More than half a billion years ago, the deep, dark ocean was aglow with the eerie light of bioluminescent corals, new genetic and fossil analyses suggest. The findings push the origins of bioluminescence back by nearly 300 million years, researchers report April 24 in the Proceedings of the Royal Society B.
“Our study presents the oldest published record for the appearance of bioluminescence on Earth, and more than doubles the previous record for when bioluminescence first appeared,” says Danielle DeLeo, an integrative biologist at the National Museum of Natural History in Washington, D.C. The previous record, reported in 2022, was set by the 267-million-year-old ancestor of sea fireflies — small, seed-shaped crustaceans.
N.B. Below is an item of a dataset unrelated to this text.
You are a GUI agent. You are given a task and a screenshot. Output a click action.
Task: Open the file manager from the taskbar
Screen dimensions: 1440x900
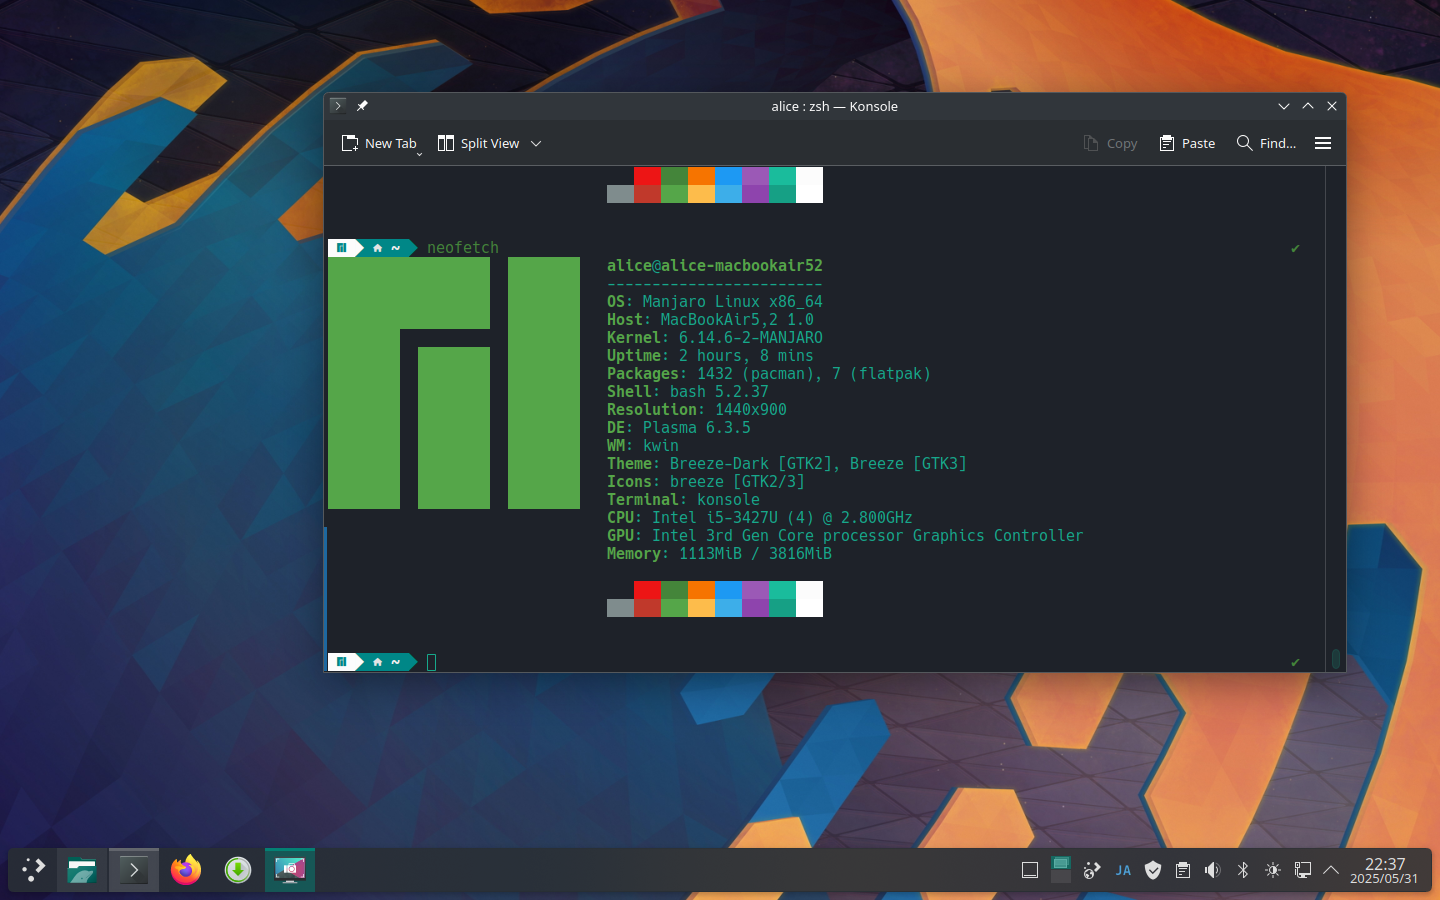(82, 870)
The ability to produce light has evolved at least 100 times across the tree of life, in everything from fishes to corals to fungi (SN: 4/27/17). Chemical reactions generate the light, which can help the organisms hunt prey, attract mates or even hide from predators (SN: 6/7/16).
DeLeo and colleagues wanted to understand how the trait developed in a coral subgroup called octocorals. These species — including soft corals, sea pens and sea fans — often live in the deep sea, have 8-fold symmetry and many are luminous.
Analyzing the DNA of 185 octocoral species revealed genetic similarities that the team used to create an evolutionary tree, showing how the species are related to one another. Researchers then used octocoral fossils to estimate when lineages split into separate branches. Finally, based on when glowing species evolved and where in the tree they reside, the team calculated the probability of coral ancestors being bioluminescent.
“It turns out the ancestor to all octocorals was bioluminescent,” DeLeo says. That ancestral species lived roughly 540 million years ago, the team calculates.